Key derivation function (KDF) reference
A KDF turns a secret into one or more cryptographic keys. There are two jobs: password hashing (deliberately slow, memory-hard) and key extraction/expansion (fast, from already-strong secrets). This reference covers Argon2, scrypt, bcrypt, PBKDF2 and HKDF with their cost parameters and current OWASP-aligned tuning so you can store passwords safely and derive session keys correctly.
How it works
Password KDFs add three defences:
- Salt — a unique random value per password defeats rainbow tables.
- CPU cost — iterations or rounds make each guess expensive (PBKDF2, bcrypt).
- Memory cost — a large RAM footprint defeats GPU/ASIC parallelism (Argon2, scrypt).
Argon2id combines memory hardness with side-channel resistance and is the modern default.
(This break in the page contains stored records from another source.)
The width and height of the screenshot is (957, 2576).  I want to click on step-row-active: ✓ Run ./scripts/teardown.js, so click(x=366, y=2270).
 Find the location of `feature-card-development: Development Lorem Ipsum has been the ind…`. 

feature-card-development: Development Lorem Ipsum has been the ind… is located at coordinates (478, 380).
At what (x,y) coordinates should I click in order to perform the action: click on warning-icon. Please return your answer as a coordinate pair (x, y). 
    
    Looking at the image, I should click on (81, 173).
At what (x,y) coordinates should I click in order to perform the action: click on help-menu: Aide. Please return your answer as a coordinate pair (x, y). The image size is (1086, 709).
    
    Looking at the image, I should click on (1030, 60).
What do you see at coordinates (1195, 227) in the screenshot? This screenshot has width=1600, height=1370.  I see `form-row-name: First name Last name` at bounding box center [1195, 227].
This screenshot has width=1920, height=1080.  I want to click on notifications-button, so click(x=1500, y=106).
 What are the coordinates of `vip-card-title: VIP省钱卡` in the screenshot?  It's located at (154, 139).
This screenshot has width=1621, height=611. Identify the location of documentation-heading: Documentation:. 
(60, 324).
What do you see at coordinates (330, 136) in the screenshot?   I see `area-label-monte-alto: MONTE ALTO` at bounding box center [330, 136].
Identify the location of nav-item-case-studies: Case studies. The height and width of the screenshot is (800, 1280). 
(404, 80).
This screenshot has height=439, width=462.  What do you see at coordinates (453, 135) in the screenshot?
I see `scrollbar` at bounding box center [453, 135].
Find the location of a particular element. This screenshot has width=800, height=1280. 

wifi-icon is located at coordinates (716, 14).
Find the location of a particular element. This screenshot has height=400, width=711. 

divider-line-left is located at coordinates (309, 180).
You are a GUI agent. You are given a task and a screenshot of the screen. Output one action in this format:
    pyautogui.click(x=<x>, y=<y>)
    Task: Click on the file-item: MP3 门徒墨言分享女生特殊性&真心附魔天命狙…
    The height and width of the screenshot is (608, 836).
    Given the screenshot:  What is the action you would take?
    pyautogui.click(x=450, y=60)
Key-extraction KDFs like HKDF follow an extract-then-expand pattern over HMAC and are fast because their input is already high-entropy — never feed them raw passwords.
Tips and notes
- Use Argon2id for new password storage; tune memory to the highest value your servers tolerate.
- For PBKDF2 use >= 600,000 SHA-256 iterations (OWASP 2023+ guidance).
- bcrypt truncates input at 72 bytes — pre-hash long passwords before bcrypt.
- Use HKDF only on high-entropy secrets (shared keys), never on passwords.
- Store the algorithm, parameters and salt with each hash so you can upgrade cost over time.